OpenAI popularized a pattern of streaming results from a backend API in realtime with ChatGPT. This approach is useful because the time a language model takes to run inference is often longer than what you want for an API call to feel snappy and fast. By streaming the results as they’re produced, the user can start reading them and the product experience doesn’t feel slow as a result.
OpenAI has a nice example of how to use their client to stream results. This approach makes it straightforward to print each token out as it is returned by the model. Most user facing apps aren’t command line interfaces, so to build our own ChatGPT like experience where the tokens show up in realtime on a user interface, we need to do a bit more work. Using Server-Sent Events (SSE), we can display results to a user on a webpage in realtime.
If you’re short on time, Vercel wrote a nice ai
library that handles much of the work we’re about to do here in React, with nice hooks and an easy pattern for hosting a backend (through proprietary).

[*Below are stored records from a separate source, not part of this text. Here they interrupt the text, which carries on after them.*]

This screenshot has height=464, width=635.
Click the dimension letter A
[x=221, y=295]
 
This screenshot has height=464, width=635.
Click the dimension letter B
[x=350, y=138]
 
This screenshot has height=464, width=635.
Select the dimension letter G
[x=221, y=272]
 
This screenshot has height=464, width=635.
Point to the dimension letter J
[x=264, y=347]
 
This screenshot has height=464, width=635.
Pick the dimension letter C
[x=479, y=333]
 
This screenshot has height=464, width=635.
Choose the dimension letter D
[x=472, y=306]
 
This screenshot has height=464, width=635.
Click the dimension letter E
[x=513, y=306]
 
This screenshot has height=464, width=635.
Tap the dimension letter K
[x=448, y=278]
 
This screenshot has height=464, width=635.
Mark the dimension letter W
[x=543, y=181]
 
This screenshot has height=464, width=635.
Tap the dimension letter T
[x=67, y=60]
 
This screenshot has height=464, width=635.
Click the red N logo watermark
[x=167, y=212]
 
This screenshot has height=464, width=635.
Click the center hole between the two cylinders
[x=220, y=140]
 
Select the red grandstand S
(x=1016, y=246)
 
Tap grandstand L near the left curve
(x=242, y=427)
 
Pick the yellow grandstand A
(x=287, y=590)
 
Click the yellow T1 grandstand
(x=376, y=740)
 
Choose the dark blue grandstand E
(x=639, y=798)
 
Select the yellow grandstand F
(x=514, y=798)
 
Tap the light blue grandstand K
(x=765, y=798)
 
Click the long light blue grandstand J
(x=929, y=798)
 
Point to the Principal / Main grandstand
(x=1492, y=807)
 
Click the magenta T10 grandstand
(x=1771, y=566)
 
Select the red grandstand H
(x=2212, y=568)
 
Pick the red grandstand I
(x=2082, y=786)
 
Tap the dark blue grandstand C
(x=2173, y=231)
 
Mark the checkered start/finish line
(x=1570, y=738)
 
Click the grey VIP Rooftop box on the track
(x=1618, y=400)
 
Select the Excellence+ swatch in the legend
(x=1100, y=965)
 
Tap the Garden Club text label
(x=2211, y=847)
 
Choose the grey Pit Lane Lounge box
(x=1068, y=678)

This exploration is to understand SSE more deeply and look at what it takes to build your own API and UI capable of the UX described.
A simple implementation#
We’re going to build a fastapi
backend to stream tokens from OpenAI to a frontend, which I will build as well.
Let’s start with a simple server that returns at StreamingResponse
.
server.py
from openai import AsyncOpenAI
from fastapi import FastAPI
from fastapi.responses import StreamingResponse
app = FastAPI()
client = AsyncOpenAI()
async def generator(msg: str):
stream = await client.chat.completions.create(
messages=[
{
"role": "user",
"content": msg,
}
],
model="gpt-3.5-turbo",
stream=True,
)
async for chunk in stream:
yield chunk.choices[0].delta.content or ''
@app.get("/")
async def main(msg):
return StreamingResponse(generator(msg))
Run the server
uvicorn server:app --reload
Curl the endpoint shows things are wired together reasonably
โฏ curl "localhost:8000/ask?msg=who%20are%20you"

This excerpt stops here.